# Where you keep your wedding gear?



## Universeal (Jul 7, 2013)

For every photographer who shoots weddings where they keep the gear that they don't use in some scenarios? You take the bag on your back or put the gear you don't use and place it somewhere close where you can see it?


----------



## Harry Muff (Jul 7, 2013)

I keep my "wedding gear" where every gentleman does… :


----------



## tron (Jul 7, 2013)

Harry Muff said:


> I keep my "wedding gear" where every gentleman does… :


 ;D ;D ;D


----------



## Universeal (Jul 7, 2013)

I was interested most in case of theft.


----------



## stipotle (Jul 7, 2013)

I usually try to find a room out of the way, and a dark corner where it will hopefully go unnoticed.
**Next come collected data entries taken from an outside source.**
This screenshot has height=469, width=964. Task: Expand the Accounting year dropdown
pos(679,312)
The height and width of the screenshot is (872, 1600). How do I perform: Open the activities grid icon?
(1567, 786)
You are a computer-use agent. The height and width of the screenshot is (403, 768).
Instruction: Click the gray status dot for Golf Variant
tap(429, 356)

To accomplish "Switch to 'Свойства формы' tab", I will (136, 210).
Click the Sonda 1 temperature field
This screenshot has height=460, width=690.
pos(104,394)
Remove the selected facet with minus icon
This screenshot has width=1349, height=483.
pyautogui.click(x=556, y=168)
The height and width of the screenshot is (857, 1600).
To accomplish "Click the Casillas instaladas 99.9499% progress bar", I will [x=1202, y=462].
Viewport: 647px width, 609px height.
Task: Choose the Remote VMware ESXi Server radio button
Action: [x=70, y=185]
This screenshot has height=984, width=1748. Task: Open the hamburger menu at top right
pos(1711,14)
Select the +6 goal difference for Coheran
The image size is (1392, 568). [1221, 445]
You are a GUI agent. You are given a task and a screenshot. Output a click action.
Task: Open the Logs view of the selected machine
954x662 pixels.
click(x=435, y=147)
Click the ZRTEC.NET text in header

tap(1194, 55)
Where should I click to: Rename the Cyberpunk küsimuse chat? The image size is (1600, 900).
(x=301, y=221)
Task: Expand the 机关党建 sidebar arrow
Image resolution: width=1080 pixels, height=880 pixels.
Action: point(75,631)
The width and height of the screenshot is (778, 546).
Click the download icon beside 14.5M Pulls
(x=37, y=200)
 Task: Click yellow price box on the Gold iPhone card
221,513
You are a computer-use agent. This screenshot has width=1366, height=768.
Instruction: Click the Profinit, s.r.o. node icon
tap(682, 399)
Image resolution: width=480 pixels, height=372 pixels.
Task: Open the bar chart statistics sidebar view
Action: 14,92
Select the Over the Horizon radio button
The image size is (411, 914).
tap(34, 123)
That's not a fantastic solution I admit (and not original or creative), but knock on wood it's worked out so far. The rest I leave up to insurance


----------



## dick ranez (Jul 7, 2013)

isn't that what "assistants" are for?


----------



## fotografiasi (Jul 7, 2013)

I have everything except the stand, tripod, softbox and umbrella in a LowePro Flipside 500 AW. My assistant caries the rucksack everywhere we go, except when we are traveling with the car.


----------